On Friday, Gov. Greg Abbott signed into law an additional $1.8 billion to help border security.

AUSTIN, Texas — Gov. Greg Abbott signed into law a big funding boost for southern border security.

In the second special session of 2021, the Texas Legislature approved $1.8 billion in additional funding to support border security efforts by the Texas Department of Public Safety and the Texas National Guard. On Friday, Gov. Abbott signed it into law, effective immediately. The money will be distributed over the course of two years, and supplemental funding passed by the legislature during this year's regular session.

The signing comes just a day after Gov. Abbott announced that he planned to close six ports of entry at the border.
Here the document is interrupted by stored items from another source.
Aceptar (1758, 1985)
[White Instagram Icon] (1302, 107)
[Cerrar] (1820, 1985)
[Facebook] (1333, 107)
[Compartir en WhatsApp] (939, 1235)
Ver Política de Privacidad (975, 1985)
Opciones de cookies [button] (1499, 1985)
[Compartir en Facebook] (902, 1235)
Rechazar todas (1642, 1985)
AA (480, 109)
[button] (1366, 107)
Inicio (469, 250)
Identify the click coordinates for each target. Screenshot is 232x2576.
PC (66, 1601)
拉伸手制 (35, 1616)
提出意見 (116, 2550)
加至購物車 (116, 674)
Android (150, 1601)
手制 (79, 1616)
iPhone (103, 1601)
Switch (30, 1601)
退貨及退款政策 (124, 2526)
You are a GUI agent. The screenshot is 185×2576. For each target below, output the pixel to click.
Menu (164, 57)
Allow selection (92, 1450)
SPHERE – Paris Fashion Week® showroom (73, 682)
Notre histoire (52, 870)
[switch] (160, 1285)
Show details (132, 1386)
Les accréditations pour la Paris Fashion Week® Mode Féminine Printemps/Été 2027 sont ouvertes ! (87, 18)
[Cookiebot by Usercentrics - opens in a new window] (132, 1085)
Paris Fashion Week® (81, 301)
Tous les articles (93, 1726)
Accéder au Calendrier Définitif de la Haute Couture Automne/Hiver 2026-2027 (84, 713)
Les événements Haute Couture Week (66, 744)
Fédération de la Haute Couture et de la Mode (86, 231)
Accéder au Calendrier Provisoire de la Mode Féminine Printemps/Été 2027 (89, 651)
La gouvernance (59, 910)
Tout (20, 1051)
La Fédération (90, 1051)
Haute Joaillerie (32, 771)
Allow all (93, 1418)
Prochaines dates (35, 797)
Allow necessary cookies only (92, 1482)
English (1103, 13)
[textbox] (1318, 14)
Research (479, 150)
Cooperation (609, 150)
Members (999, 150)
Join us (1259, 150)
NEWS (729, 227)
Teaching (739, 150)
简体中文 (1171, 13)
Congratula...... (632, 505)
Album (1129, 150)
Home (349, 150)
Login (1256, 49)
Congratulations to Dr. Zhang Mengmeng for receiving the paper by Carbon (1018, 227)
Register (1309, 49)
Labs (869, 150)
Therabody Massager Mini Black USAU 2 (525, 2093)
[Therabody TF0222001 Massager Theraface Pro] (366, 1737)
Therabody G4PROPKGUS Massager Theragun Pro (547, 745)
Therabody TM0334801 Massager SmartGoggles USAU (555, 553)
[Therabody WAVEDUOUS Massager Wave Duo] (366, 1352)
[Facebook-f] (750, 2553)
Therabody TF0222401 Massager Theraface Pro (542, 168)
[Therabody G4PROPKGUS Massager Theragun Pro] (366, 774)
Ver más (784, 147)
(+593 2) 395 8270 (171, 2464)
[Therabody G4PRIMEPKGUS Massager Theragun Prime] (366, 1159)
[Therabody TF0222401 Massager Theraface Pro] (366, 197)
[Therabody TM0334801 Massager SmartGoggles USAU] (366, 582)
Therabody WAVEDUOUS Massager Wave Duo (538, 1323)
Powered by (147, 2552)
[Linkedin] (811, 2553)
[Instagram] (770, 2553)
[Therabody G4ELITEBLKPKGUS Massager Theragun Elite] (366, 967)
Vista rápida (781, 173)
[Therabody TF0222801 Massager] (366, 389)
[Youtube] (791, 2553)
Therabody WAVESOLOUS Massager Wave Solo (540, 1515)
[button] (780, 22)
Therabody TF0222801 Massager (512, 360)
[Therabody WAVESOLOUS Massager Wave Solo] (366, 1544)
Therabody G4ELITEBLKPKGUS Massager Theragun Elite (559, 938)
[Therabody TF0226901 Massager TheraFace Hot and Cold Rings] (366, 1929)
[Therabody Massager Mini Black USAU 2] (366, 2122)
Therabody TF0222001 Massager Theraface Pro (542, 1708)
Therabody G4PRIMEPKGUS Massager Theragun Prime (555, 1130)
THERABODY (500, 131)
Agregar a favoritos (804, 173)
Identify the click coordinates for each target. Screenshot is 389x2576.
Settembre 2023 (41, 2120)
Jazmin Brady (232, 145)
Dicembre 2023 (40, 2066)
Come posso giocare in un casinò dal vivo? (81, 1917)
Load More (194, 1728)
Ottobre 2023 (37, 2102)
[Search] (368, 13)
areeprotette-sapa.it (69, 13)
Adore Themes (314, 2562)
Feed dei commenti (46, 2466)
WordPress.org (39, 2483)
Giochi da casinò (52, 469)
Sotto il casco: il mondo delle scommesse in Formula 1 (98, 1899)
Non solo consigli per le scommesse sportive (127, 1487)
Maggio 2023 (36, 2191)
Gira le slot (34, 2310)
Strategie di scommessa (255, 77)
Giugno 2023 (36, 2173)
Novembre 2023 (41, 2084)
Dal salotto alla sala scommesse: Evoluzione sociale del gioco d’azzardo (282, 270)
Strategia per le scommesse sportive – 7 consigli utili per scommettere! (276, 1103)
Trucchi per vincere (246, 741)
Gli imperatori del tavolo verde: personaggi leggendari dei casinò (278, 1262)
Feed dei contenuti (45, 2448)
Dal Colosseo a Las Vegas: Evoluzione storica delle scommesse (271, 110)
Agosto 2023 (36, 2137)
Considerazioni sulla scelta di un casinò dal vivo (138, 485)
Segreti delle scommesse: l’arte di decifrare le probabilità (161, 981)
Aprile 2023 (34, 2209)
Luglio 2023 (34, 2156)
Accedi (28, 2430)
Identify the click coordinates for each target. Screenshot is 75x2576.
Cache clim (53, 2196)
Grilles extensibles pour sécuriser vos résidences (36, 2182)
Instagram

Soon after, he backed off because Texas does not have the power to close any part of the border. That's left to Homeland Security Customs & Border Patrol under the president.

"What he can do is assist the Border Patrol if they request his assistance," Mark Jones, who specializes in Texas politics and Latin American politics at Rice University, said.

In a follow-up statement, Gov. Abbott said the Biden Administration indeed asked for help. However, in an email response, CBP denied asking for any help recently.

This all comes as thousands of migrants, mainly from Haiti, have amassed at the Texas-Mexico border in Del Rio, Texas.

"You have approximately 10,000 people with little in the way of shelter who have a little ticket in their hand and are waiting to be processed," Jones said.

Processing a single migrant could take hours, so processing thousands of people would take at least a week or more. As President Joe Biden has kept President Donald Trump's "Remain in Mexico" policy in place, these migrants are caught in the middle.

"What's happened over the past few months is Mexico has begun refusing to receive those Haitians," Jones said. "Unless the United States government is going to fly them back to Haiti, they're in this purgatory where Mexico doesn't want them, the United States doesn't want them. And so many end up either right there on the border."

Part of the new law also helps fund a barrier along some of Texas' southern border.

"The borders are secure," Kate Lincoln-Goldfinch, an immigration attorney in Austin, said. "Border Patrol does its job and keeps undocumented migrants from crossing without inspection."

"It's instances like these where a border wall is useless because these individuals want to immediately surrender to the Border Patrol. They aren't trying to scale over a wall. They aren't trying to go around a wall. They simply are going to go up to the first Border Patrol officer they see and request political asylum," Jones added.